Task input

____

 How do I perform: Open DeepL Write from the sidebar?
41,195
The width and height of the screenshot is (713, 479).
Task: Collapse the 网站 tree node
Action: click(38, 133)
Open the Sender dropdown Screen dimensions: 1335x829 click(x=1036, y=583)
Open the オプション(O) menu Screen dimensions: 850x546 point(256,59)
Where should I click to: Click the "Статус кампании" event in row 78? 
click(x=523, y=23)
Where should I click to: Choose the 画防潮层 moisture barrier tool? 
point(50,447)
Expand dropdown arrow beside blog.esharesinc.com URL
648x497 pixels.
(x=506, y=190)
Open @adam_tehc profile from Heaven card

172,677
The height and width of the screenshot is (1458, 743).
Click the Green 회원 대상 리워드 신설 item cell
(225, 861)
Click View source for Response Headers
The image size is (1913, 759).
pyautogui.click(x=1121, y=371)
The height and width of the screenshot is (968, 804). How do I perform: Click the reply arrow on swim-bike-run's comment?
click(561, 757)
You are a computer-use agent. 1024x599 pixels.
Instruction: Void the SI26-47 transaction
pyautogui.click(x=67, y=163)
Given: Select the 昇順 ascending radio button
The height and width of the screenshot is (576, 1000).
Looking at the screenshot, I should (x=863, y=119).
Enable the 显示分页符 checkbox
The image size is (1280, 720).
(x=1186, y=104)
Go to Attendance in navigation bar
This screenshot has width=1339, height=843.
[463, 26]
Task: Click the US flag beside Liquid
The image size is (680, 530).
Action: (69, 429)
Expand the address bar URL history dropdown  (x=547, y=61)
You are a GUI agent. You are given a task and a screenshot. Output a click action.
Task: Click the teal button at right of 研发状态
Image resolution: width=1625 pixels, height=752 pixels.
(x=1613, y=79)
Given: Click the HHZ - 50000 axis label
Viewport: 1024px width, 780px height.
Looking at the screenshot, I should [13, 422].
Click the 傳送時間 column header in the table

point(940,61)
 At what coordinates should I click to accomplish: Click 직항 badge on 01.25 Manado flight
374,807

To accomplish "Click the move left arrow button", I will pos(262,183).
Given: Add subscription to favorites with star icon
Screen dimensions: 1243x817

____

What is required
When you reach the end of the data, retype all of it exactly.

Task result
 How do I perform: Open DeepL Write from the sidebar?
41,195
The width and height of the screenshot is (713, 479).
Task: Collapse the 网站 tree node
Action: click(38, 133)
Open the Sender dropdown Screen dimensions: 1335x829 click(x=1036, y=583)
Open the オプション(O) menu Screen dimensions: 850x546 point(256,59)
Where should I click to: Click the "Статус кампании" event in row 78? 
click(x=523, y=23)
Where should I click to: Choose the 画防潮层 moisture barrier tool? 
point(50,447)
Expand dropdown arrow beside blog.esharesinc.com URL
648x497 pixels.
(x=506, y=190)
Open @adam_tehc profile from Heaven card

172,677
The height and width of the screenshot is (1458, 743).
Click the Green 회원 대상 리워드 신설 item cell
(225, 861)
Click View source for Response Headers
The image size is (1913, 759).
pyautogui.click(x=1121, y=371)
The height and width of the screenshot is (968, 804). How do I perform: Click the reply arrow on swim-bike-run's comment?
click(561, 757)
You are a computer-use agent. 1024x599 pixels.
Instruction: Void the SI26-47 transaction
pyautogui.click(x=67, y=163)
Given: Select the 昇順 ascending radio button
The height and width of the screenshot is (576, 1000).
Looking at the screenshot, I should (x=863, y=119).
Enable the 显示分页符 checkbox
The image size is (1280, 720).
(x=1186, y=104)
Go to Attendance in navigation bar
This screenshot has width=1339, height=843.
[463, 26]
Task: Click the US flag beside Liquid
The image size is (680, 530).
Action: (69, 429)
Expand the address bar URL history dropdown  (x=547, y=61)
You are a GUI agent. You are given a task and a screenshot. Output a click action.
Task: Click the teal button at right of 研发状态
Image resolution: width=1625 pixels, height=752 pixels.
(x=1613, y=79)
Given: Click the HHZ - 50000 axis label
Viewport: 1024px width, 780px height.
Looking at the screenshot, I should [13, 422].
Click the 傳送時間 column header in the table

point(940,61)
 At what coordinates should I click to accomplish: Click 직항 badge on 01.25 Manado flight
374,807

To accomplish "Click the move left arrow button", I will pos(262,183).
Given: Add subscription to favorites with star icon
Screen dimensions: 1243x817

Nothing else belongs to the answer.